Brief: Given two random variables (instances of distributions), we can `add' these together assuming i.i.d. to construct a new distribution object, their convolution.
Basic flow:
- Construct an instance of distribution X
- Construct an instance of distribution Y
- Calculate the convolution X+Y
Psuedo-Code:
N <- Normal$new()
E <- Exponential$new()
convNE <- N + E
convNE$pdf(1)
convNE$cdf(1)
Note: Similarly for NE etc. We extend the distr design and use X+X convolution of two i.i.d. random variables constructed from the same distribution and use 2X for the scalar multiplication of a single random variable.
Brief: Given two random variables X and Y, construct the probability distribution of X|Y
Basic flow:
- Construct instance of distribution X
- Construct instance of distribution Y
- Construct conditional sub-class X|Y
Psuedo-Code:
N <- Normal$new()
E <- Exp$new()
NgY <- Conditional$new(N, Y)
NgY$mean()
NgY$sd()
Note: See design project about how conditional classes should be implemented, also for truncated and decomposed distributions.

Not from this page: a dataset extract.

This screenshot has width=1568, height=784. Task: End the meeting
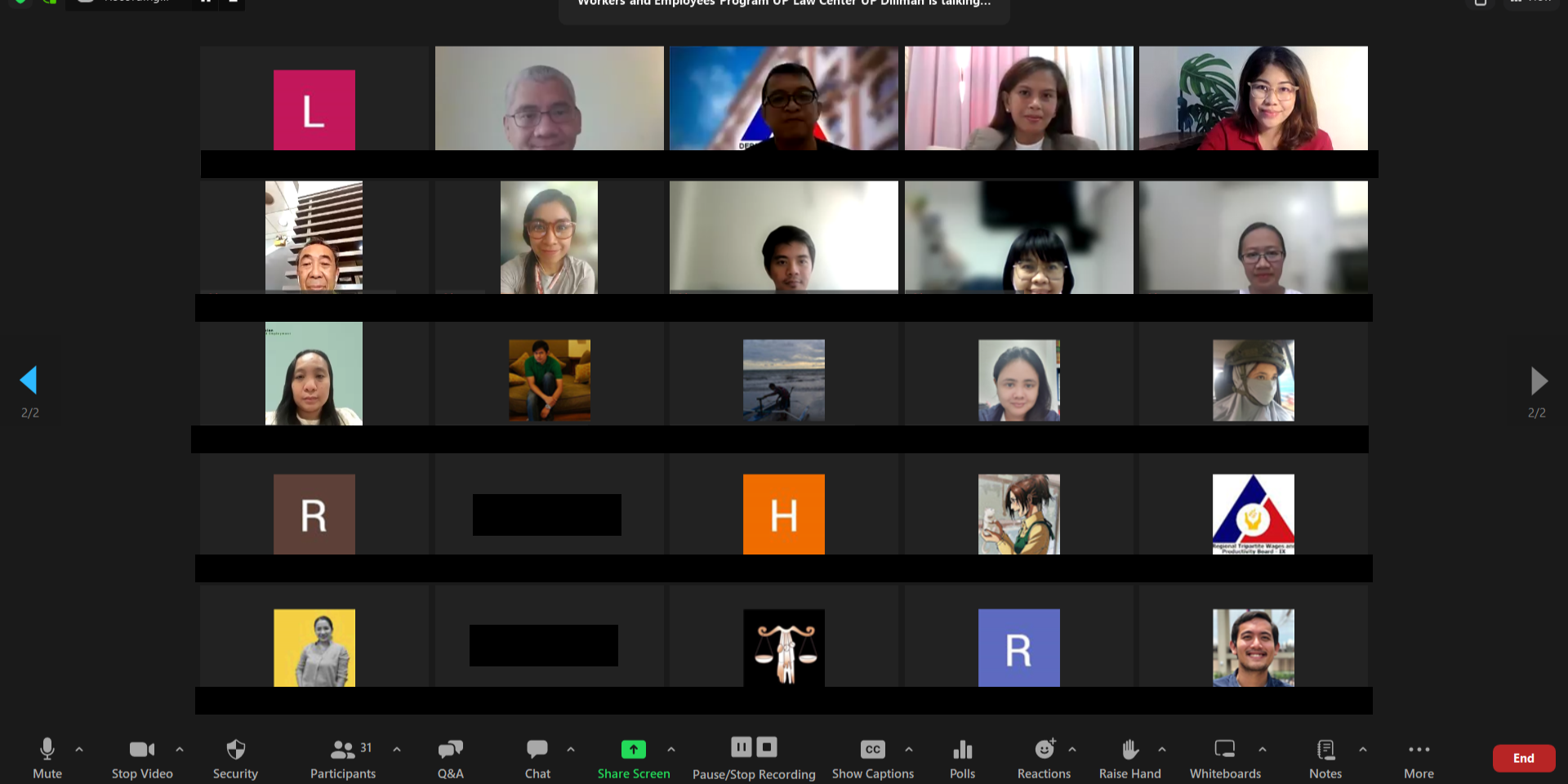(1523, 758)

Brief: Given two or more random variables, construct a mixing distribution based on these and either given probabilities or assumed uniform probabilities.
Basic flow:
- Construct instance of distribution X_1
- Construct instance of distribution X_2
- ...
- Construct instance of distribution X_n
- Construct mixing sub-class from instances
Pseudo-code:
N <- Normal$new()
E <- Exp$new()
B <- Binomial$new()
mixNEB <- Mixing$new(N,E,B,weights=c(0.1,0.2,0.7))
mixNEB <- Mixing$new(N,E,B) # Weights assumed to be 0.333 each
mixNEB$mean()
mixNEB$sd()
mixNEB$p(2)
Brief: Define a new distribution via a density/mass/distribution function and internally other representations are automatically generated.
Basic flow:
- Construct instance of either ContDist, DiscDist with arguments of either pdf/pmf or cdf
- Internal verification to check if this is a valid distribution performed
- Internal calculations of other statistical functions
Pseudo-code:
newDist <- DiscreteDist$new(supp = c(1,5,7,21), prob = c(0.1,0.1,0.6,0.2)) # Example taken from distr
Note: This will require careful planning about which classes should be abstract as original designs had DiscreteDist as an abstract class with all implemented distributions as sub-classes. Clearly however this will not work in cases such as this.
Brief: Given that data follows a particular distribution (known apriori or via inference/simulation) then use a generic data-container to describe the data. See xdataframe project for more details.
Brief: Given a modelling interface that is trained on a data-frame of distributions or that makes use of statistical inference in some other way, return a predicted model as a distribution object. See pslr project for more details.